Au menu aujourd’hui, que de bonnes choses : Massalé Cabri, Rôti de porc, Cari coq la cour, canard fumé à la vanille, rougail saucisse et sauté de mines au poulet. Les prix s’étagent entre 12 et 18 euros. En plus, pour ceux qui déjeunent sur place : bol renversé, sautés de poulet, porc ou crevettes au chou de coco, aux légumes ou aux brèdes. Magrets de canard à l’ananas ou aux letchis. Nous demandons le coq, le rôti et le massalé, plus le rougail saucisses pour voir. Pas d’entrées.

Les saucisses du rougail ont la particularité d’être tranchées finement. Cinq ou six millimètres d’épaisseur. Surprenant pour ceux qui sont habitués à des portions plus épaisses, coupées à angle droit ou de travers. L’avantage est que les tranches ont parfaitement bu la sauce. Il en résulte une saveur agréable qui finit sur une finale un peu suave, équilibrée par le poivre de la saucisse. La mâche est certes moins ample qu’avec des tranches plus grosses, mais l’on peu ainsi en prendre deux ou trois à la fois.
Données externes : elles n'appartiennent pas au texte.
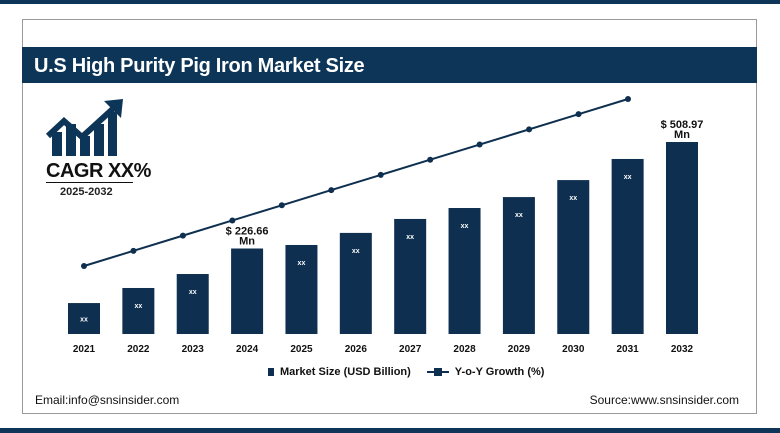  Describe the element at coordinates (346, 372) in the screenshot. I see `legend-bar-label: Market Size (USD Billion)` at that location.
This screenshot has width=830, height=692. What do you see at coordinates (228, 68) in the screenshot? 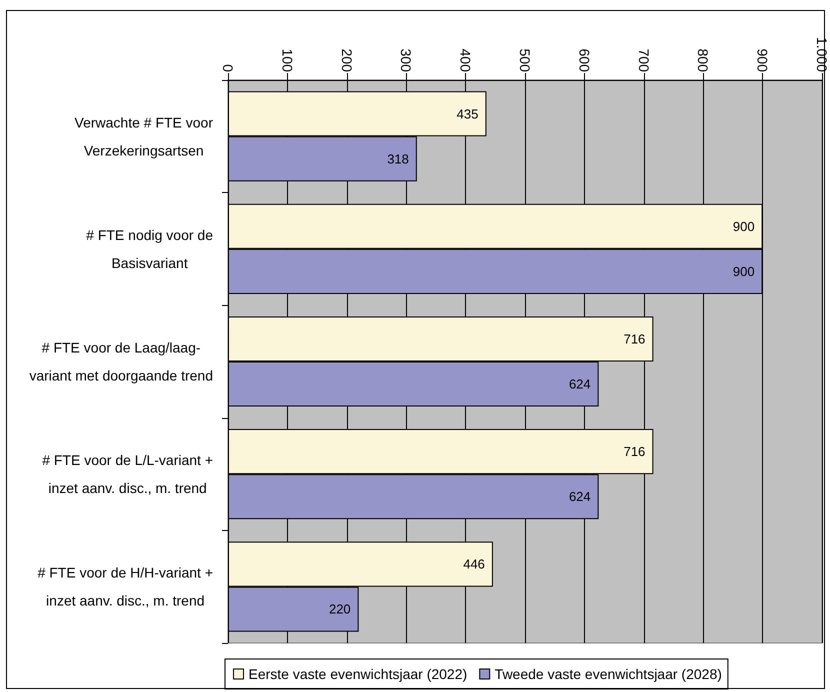
I see `x-tick-label: 0` at bounding box center [228, 68].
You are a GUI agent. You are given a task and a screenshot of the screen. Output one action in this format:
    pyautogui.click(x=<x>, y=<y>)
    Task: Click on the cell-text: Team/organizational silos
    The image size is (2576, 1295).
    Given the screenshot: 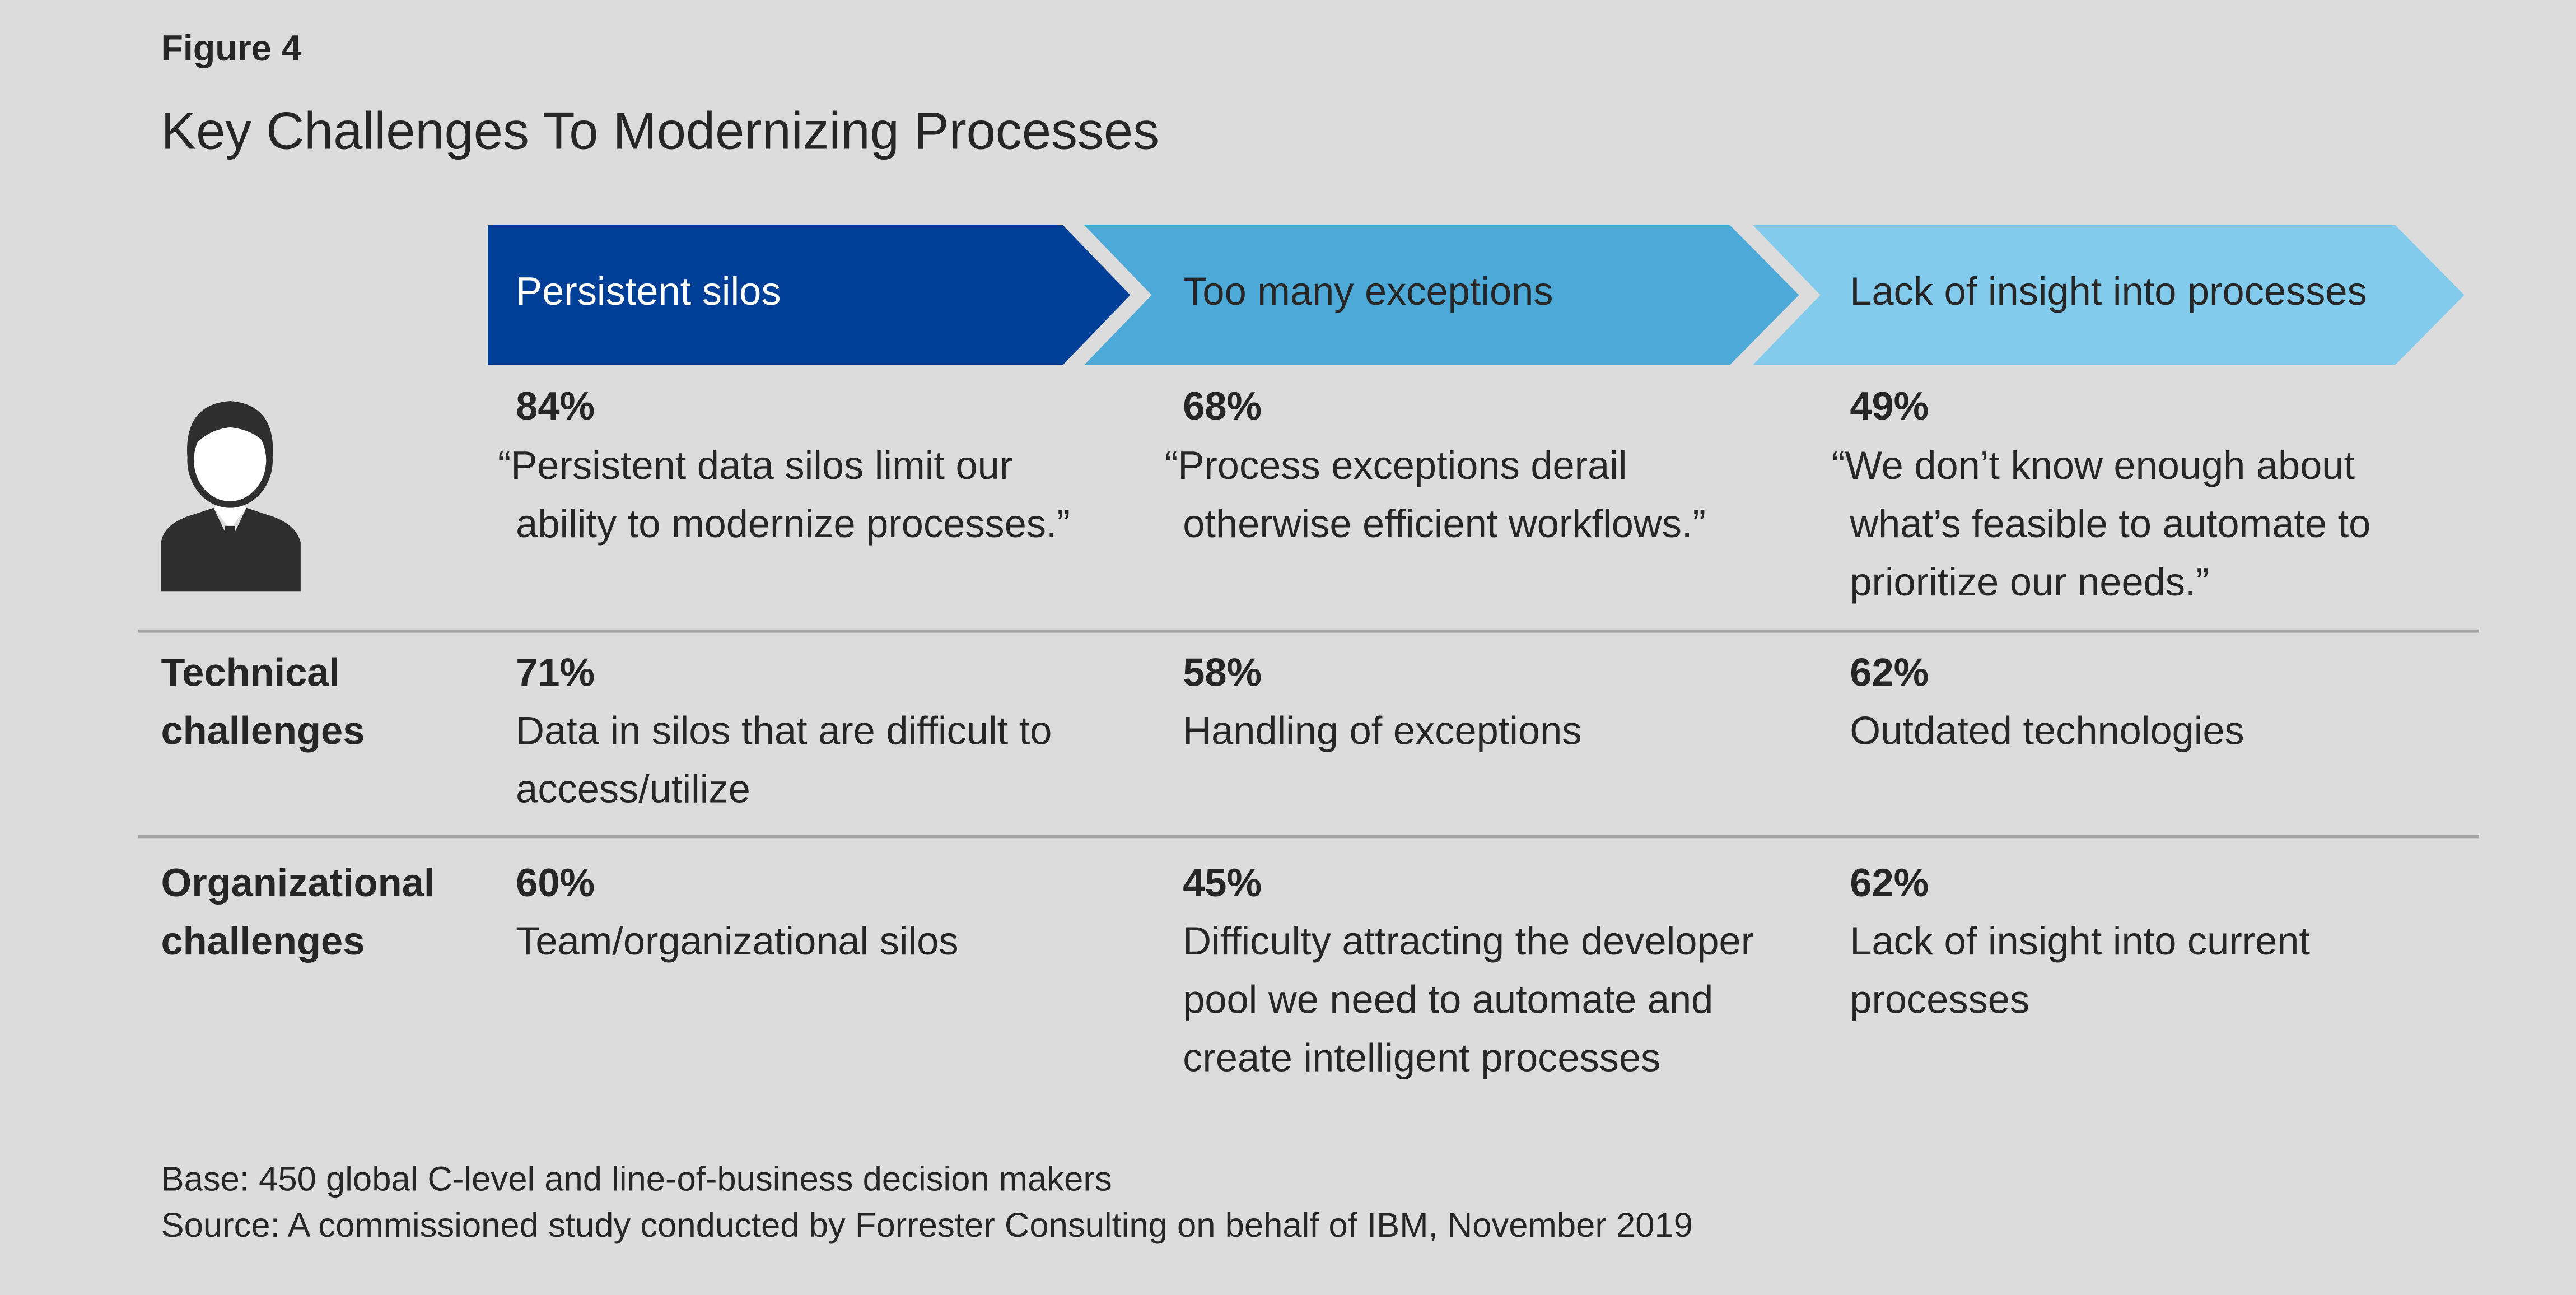 What is the action you would take?
    pyautogui.click(x=737, y=941)
    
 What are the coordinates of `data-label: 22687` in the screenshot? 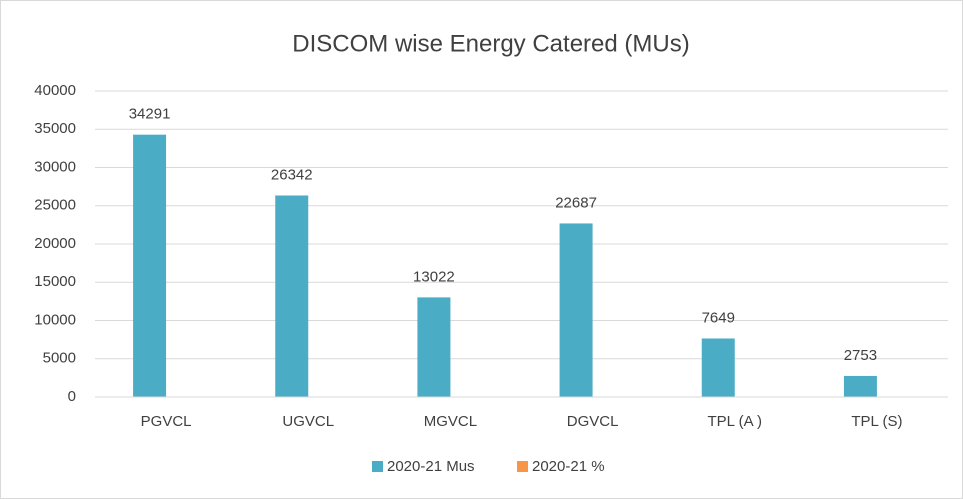 It's located at (576, 202).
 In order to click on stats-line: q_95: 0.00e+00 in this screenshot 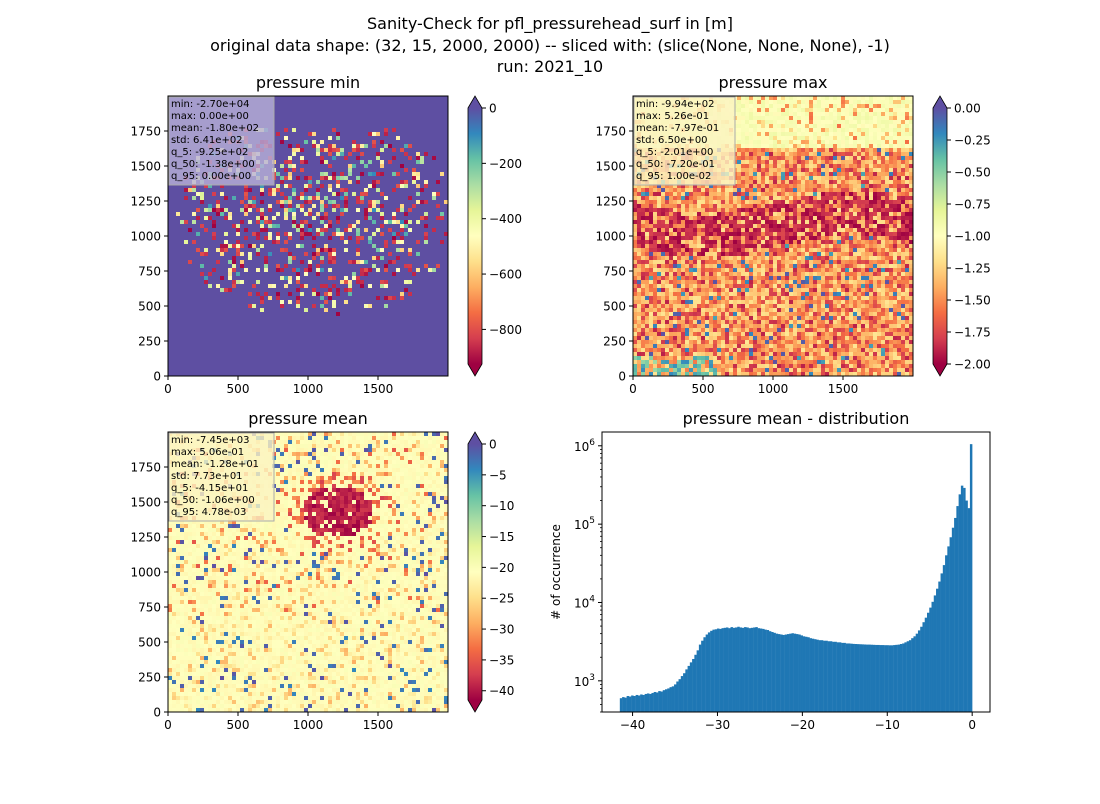, I will do `click(211, 176)`.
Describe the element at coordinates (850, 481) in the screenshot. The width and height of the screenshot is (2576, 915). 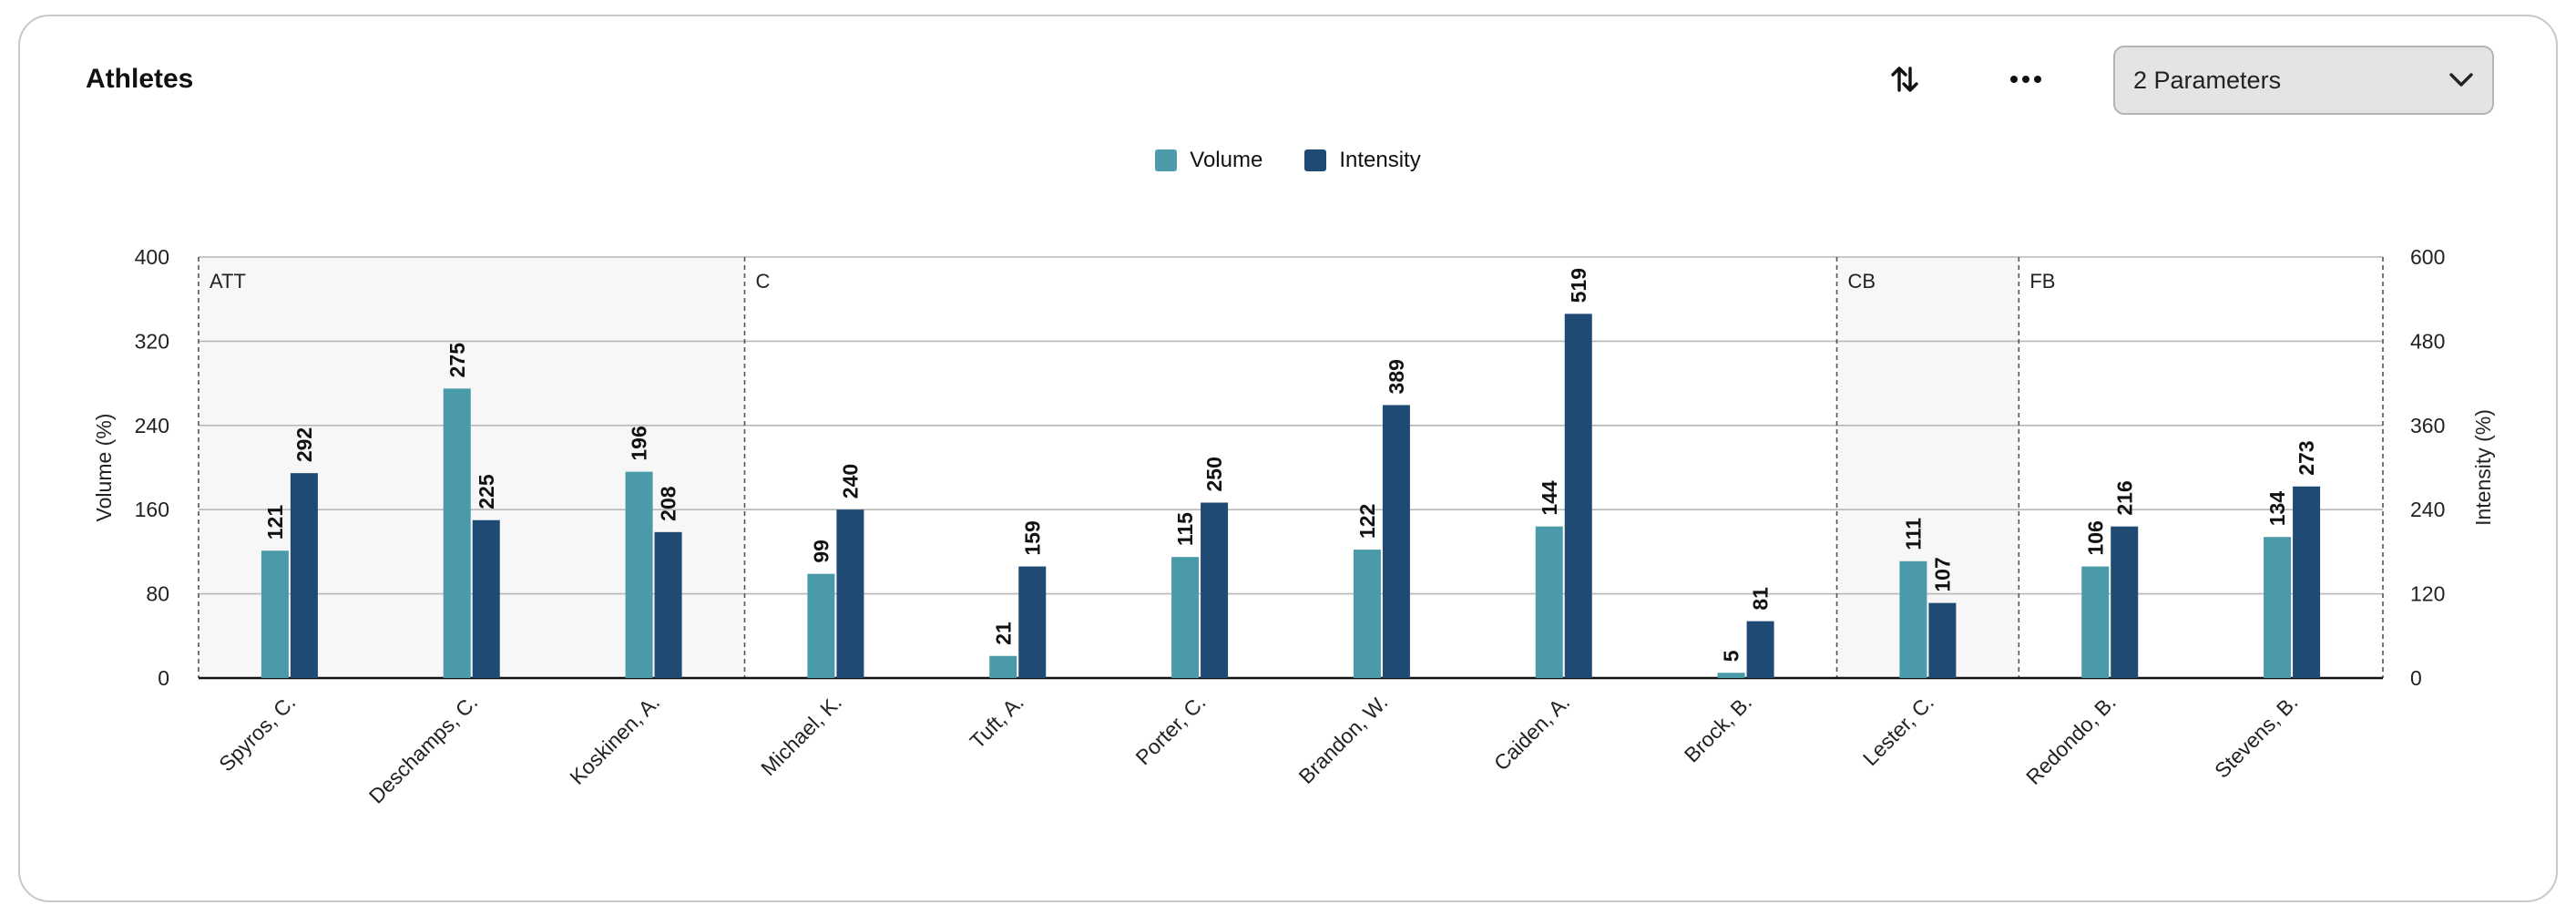
I see `data-label-intensity: 240` at that location.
Le massalé fait mieux encore. La viande garde un peu de tenue tout en gardant de la moelleusité. La poudre qui s’y colle est du genre assez puissante. Avec les feuilles de caloupilé, on est dans le registre du cabri de caractère, que le piment la pâte… cabri, sublime très bien. Nous avons mangé des massalés bien plus goûteux et complexes, mais largement plus qui étaient inintéressants. Celui-ci se situe dans une très bonne moyenne.

Le coq « la cour » n’a aucun mal à chanter dans notre assiette. Voilà de la belle viande ferme, toute imprégnée d’une sauce de cari peu étendue mais excellente, celle qui vous fait écarter les trous de nez quand vous arpentez la campagne au détour de la petite case d’une grand-mère surveillant sa marmite sur le feu de bois. Le léger fumet se déploie en bouche. Le chef a été si généreux que nous pouvons partager sans crainte de manquer. A la fin, un petit bout de peau luisant nous met à l’épreuve. C’est insoutenable. Hop ! Le moyen le plus efficace de se débarrasser d’une tentation est d’y céder.

Nous terminons par le cochon. C’est encore trop rare de déguster des rôtis dans les restaurants. Celui-ci est divin. Une jolie chair qui fond presque sous la dent, la peau qui colle juste ce qu’il fait avant de céder. Cette belle pellicule où subsiste quelques épices avec ces effluves roussies magnifiques, poussées jusqu’à la limite qui attache au fond de la marmite. Nous aurions bien vu ce rôti accompagné de quelques petites patates, et d’un rougail tomate arbuste bien pimenté.

A la place nous avons un rougail tomate classique, bon, mais trop salé. Un accident. Le riz est parfait. Il boit les sauces et fait de belles bouchées. Les grains blancs sont très corrects aussi.

Le dessert, un petit gâteau péi, est passablement compact. La boule de glace arrange l’affaire.
Le moelleux au chocolat est du même acabit. Un petit effort serait à faire pour améliorer tout ça.

Addition une soixantaine d’euros pour trois boissons, trois repas, deux desserts et deux café. Le rapport qualité prix est très bon.

Yannick Vienne touche sa bille. Le chef du Bertel des Laves a lancé son affaire peu avant l’arrivée du Covid et malgré cela, et des débuts hésitants (nous avions pris des barquettes), il a su faire de son restaurant une bonne adresse. Sa cuisine est maîtrisée, parfaitement exécutée, reste authentique et savoureuse. Le service est aimable et professionnel. Il ne manque au lieu qu’un peu plus d’attention au niveau du confort et de la décoration pour le rendre plus attractif. Une visite qui nous a assez contentés pour qu’on y revienne ! Bien d’autres adresses ont eu la fourchette d’or pour moins que ça.